Holy Father, we want to assure you of our continuing prayers for you, that you will enjoy the fullness of health which will enable God's spirit to continue his good work in you, a shepherd and guide of the worldwide family which is the Catholic Church. We also pray your visit to our country will be warmly welcomed and give rise to significant and much needed renewal in our church at this time.
Jane Boland, Tipperary
Jane Boland, an 11 year-old schoolgirl from Nenagh, won an art competition sponsored by World Missions Ireland to design a vestment for Pope Francis.
My message to Pope Francis is in my winning design – to make the world a better place.
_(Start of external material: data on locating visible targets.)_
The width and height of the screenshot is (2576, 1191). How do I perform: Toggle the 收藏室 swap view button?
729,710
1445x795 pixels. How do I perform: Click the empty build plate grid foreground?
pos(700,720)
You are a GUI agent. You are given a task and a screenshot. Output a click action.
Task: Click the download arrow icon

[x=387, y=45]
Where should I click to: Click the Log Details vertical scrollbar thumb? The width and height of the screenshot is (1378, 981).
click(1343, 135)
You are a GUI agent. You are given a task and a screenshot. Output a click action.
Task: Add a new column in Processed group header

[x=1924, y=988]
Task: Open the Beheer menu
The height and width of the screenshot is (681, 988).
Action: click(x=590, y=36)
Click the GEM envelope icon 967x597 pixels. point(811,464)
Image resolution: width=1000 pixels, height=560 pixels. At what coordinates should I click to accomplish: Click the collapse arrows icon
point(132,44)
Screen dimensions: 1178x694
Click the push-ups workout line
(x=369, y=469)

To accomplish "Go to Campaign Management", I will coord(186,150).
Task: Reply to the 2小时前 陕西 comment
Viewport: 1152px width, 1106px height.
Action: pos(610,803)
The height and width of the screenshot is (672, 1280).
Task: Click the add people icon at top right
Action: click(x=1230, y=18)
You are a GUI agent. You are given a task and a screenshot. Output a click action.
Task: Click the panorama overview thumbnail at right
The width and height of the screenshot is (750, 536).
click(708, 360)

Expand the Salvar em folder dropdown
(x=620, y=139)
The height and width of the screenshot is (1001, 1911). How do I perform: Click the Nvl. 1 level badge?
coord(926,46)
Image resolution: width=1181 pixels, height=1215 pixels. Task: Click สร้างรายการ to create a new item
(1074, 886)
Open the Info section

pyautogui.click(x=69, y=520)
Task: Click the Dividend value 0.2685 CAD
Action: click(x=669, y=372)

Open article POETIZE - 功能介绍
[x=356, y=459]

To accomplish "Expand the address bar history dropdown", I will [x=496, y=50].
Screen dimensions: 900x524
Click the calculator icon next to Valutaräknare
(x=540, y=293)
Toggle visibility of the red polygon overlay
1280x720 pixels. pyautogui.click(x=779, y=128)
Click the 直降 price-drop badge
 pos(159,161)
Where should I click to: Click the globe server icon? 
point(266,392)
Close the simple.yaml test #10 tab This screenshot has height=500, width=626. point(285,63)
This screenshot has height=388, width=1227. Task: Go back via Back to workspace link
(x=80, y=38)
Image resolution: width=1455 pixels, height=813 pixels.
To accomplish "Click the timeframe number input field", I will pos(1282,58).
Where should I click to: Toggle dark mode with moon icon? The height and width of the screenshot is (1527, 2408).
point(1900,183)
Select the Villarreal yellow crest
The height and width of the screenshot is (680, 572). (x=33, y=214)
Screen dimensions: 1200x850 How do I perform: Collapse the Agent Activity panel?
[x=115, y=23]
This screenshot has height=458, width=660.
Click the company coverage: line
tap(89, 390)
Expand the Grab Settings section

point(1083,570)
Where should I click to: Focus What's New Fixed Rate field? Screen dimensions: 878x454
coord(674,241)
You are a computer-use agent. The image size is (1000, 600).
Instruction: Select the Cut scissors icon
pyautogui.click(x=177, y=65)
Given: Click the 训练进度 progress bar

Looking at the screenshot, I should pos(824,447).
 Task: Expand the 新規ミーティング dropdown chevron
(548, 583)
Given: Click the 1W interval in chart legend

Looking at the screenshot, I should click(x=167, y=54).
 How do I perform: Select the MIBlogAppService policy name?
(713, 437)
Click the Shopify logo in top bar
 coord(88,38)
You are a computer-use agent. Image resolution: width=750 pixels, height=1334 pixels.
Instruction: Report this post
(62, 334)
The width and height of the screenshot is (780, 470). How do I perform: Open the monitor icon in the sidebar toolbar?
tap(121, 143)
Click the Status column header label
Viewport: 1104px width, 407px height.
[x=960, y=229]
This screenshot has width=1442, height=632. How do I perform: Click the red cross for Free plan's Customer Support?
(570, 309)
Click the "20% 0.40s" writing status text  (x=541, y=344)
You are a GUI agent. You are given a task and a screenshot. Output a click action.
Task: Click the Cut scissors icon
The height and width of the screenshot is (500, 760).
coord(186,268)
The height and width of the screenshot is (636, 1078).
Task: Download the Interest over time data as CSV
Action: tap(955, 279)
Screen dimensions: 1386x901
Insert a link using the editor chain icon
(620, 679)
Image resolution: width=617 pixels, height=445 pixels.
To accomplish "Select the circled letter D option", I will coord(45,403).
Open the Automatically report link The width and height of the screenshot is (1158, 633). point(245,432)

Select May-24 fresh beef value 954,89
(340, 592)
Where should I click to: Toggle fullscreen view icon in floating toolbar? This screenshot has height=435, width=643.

I would like everyone in the world to be equal. I would like it if families could live together in their own homes.
I would like everyone in the world to be equal. I would like it if families could live together in their own homes.
My design is about how people are all different in their own special way, but also in God's eyes we are all the same. I think Pope Francis is a really good man. I like his quote about how art makes the world a better place. I think it really does, as it relaxes you and makes you forget about all your worries.
Kristina Chaloir and Julian Brigatti, Dublin
Tango dancers Kristina Chaloir and Julian Brigatti from Argentina will be performing at the Festival of Families at Croke Park in Dublin, which will be attended by Pope Francis.
Anyone who comes to us whether we are choreographing, performing or teaching, associates Argentina with Messi, Maradona and, in the last few years, Pope Francis!
My message to Pope Francis is that the world really needs connection, love and compassion.
I am really excited to see how much enthusiasm there is for his visit. My wish is that his visit brings people together through art in the Festival of Families at Croke Park, through prayer and through the depth of spirituality, so that we can all come together and heal anything that needs to be healed.
Lewis Kenny, Dublin
Lewis Kenny is a spoken word poet from Dublin who is currently based in Skibbereen, Co Cork.
Daoine na hÉireann
Rise up and cut loose the veil of torment
That has plagued our people
Since the famine days.
For too long we've allowed
The ovarian vice grip of
A catholic patriarchal ascendency
With matricidal tendencies
Have the final say.
For too long we've been corrupted
By the wickedness of the tyrannical
The old horse and cart
church and state.
A trust betrayed.
How did it go from your photograph
on every single mantelpiece
To scandal after scandal
That just didn't seem to cease.
washing away the sins of the world
Have mercy on us
Time can heal all wounds
But blood doesn't easily
come off the cloth.
We've invited the wolf back to dinner
Only for it to again huff and puff and
blow smoke and mirrors.
He hasn't forgotten
So let's make it clearer.
Old Ireland is dead and decaying
Buried in a septic tank somewhere
Erin's body is a temple
But it'll no longer be your place of worship.